Color is an especially powerful and emotional part of design. Everything in the world has color. Everyone responds to color. When we apply color to a space, it can change the mood, application and purpose of the space.
Coalesse recently released a new and refreshed knit palette for our popular SW_1 Seating. In light of the release, we asked Coalesse Global Director of Design John Hamilton to speak to the role of color in furniture and space design.
How does color impact our relationship with the physical space around us?
I’ve always felt that color and materiality go hand-in-hand. They can calm us down or energize us. Depending on the colors in any built space, you can evoke both physical and emotional reactions to the palette from the people who inhabit the spaces.
If you’re trying to make a space that feels calm, relaxing, rejuvenating, a space where you may go to focus, you might consider colors that are deeper, cooler and something that people respond to as if they were in a quieter, more natural space.
If you were trying to create a space about energy and collaboration even socialization, you might choose colors that are brighter, lively, have more energy to them to get people up and interacting with each other.
How can color be used to refresh a product line, like SW_1 Seating?
It’s interesting. The products that we’re creating and the spaces that we’re building are so influenced by the material and choice of color. Now with new colors, you see the products in new ways. It’s the same product, yet it looks more contemporary, up-to-date. Just like we change our clothes or lipsticks or any of those things we personalize. It’s a means of personalizing those objects in those spaces.
In the new colors, you can combine the paint and material finishes in new ways. You can create a monochromatic expression, a polychromatic expression, a polychromatic expression that’s contrasting, or tone-on-tone. You can combine matte with gloss. You start playing with the palette of color, and the pieces look completely new and different than they did in the past.
Why is color important in today’s workplace?
Today, many products are described as feeling very corporate. What’s exciting to me is using color and materiality in a way that take these high performing products that are designed for the workplace but design them so that they don’t feel like they are high performing products designed for the workplace. Materiality is a nice way of doing that. It’s a way in which you and present something in a way that feels like it’s from somewhere else but functions and works for the workplace.

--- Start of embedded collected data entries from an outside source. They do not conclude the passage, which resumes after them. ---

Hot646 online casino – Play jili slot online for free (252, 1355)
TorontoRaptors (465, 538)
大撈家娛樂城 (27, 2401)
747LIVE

You know how hard working and effective our products are. They have power built in to them. They look like residential tables, yet you can still plug devices into them. When you use a new palette on them, they feel even more residential. They connect you to the space even more and make you feel more comfortable in the space. They can help you create a space that doesn’t feel like a workplace. It feels like a place you would choose to work.
That’s what Coalesse is about. Helping people create spaces they want to work in, not places they have to work in. They choose to go there; they’re not forced to go there. Color and materiality are part of that.
What color story or family are you most excited about?
I love all my children equally, but if I had to choose right now, I’d choose the yellow family. There has always been a challenge with finding great yellows, and I think the palette has found some new versions of these burnt, deeper yellow, mustard colors that are really nice and fresh. They connect to our desert inspirations. It’s also a color that we haven’t seen as often, and I like seeing it in the spaces. I think it connects with the warm woods that we’re using often. It’s also a beautiful contrast to some of the other colors in the palette.